Posted by Eric Kingsley | Jul 29, 2014 | 0 Comments


California FEHA

A June 26th California Supreme Court decision holds that an undocumented worker who was wrongfully terminated in violation of the California Fair Employment and Housing Act (FEHA) may be awarded lost pay damages, even if the employee was ineligible for employment to begin with under federal law.


The plaintiff, Vicente Salas, was a seasonal production line employee with Sierra Chemical, a company that manufactures, packages, and distributes chemicals for treating water, including water in swimming pools. He injured his back while stacking crates on the production line and claimed he needed to change his work routine while he was recovering. Salas filed a workers' compensation claim for his injury, but his employer told him that he could only return to work after he obtained a doctor's release.

Salas never returned to work for Sierra Chemical, however he sued his former employer under the California Fair Employment and Housing Act (FEHA; Gov. Code, §12900 et seq.), alleging that the defendant employer failed to reasonably accommodate his physical disability and refused to rehire him in retaliation for plaintiff‟s having filed a workers' compensation claim.

Sometime thereafter, the defendant learned of information suggesting that Salas had used another man's Social Security number to gain employment with the defendant. Sierra Chemical argued that because Salas was never authorized to work and used false documents to conceal this fact, he should not be entitled to damages.

The trial court denied defendant employer's motion for summary judgment and when the defendant sought a writ of mandate in the Court of Appeal, that court issued an alternative writ. In response, the trial court vacated its order denying defendant's motion for summary judgment, and it entered an order granting the motion. Salas appealed from the ensuing judgment, which the Court of Appeal affirmed. It held that plaintiff's action was barred by the doctrines of after-acquired evidence and unclean hands (based on information defendant acquired during discovery showing wrongdoing by plaintiff), and that here application of those doctrines was not precluded by Senate Bill No. 1818 (2001-2002 Reg.
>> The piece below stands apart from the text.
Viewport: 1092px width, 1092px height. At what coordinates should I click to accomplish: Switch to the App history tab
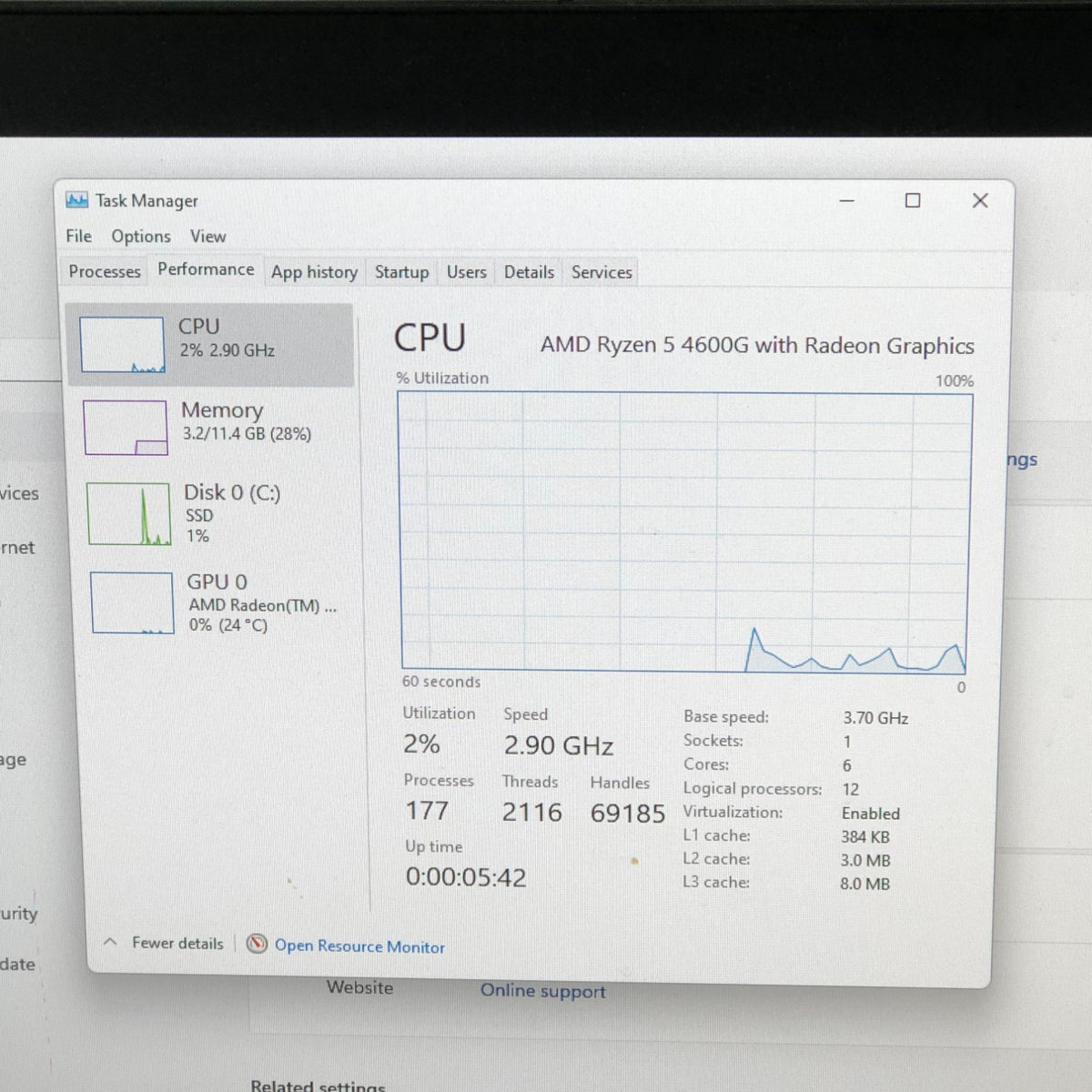[314, 272]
Sess.) (Senate Bill No. 1818), enacted in 2002 (Stats. 2002, ch. 1071, pp. 6913-6915).

Decision by the Supreme Court of California

This case helps to determine whether the federal Immigration Reform and Control Act of 1986 (8 U.S.C. §1101 et seq.), also known as IRCA, preempts application of the antidiscrimination provisions of California‟s FEHA to workers who are unauthorized aliens.  Further, the California law at issue here is not only the FEHA, but also Senate Bill No. 1818, which added to California‟s statutory scheme four nearly identical provisions: Civil Code section 3339, Government Code section 7285, Health and Safety Code section 24000, and Labor Code section 1171.5. Particularly pertinent here is Government Code section 7285, which states:
“The Legislature finds and declares the following:

  • “(a) All protections, rights, and remedies available under state law, except any reinstatement remedy prohibited by federal law, are available to all individuals regardless of immigration status who have applied for employment, or who are or who have been employed, in this state.
  • “(b) For purposes of enforcing state labor, employment, civil rights, and employee housing laws, a person‟s immigration status is irrelevant to the issue of liability, and in proceedings or discovery undertaken to enforce those state laws no inquiry shall be permitted into a person‟s immigration status except where the person seeking to make this inquiry has shown by clear and convincing evidence that the inquiry is necessary in order to comply with federal immigration law.
  • “(c) The provisions of this section are declaratory of existing law.
  • “(d) The provisions of this section are severable. If any provision of this section or its application is held invalid, that invalidity shall not affect other provisions or applications that can be given effect without the invalid provision or application.”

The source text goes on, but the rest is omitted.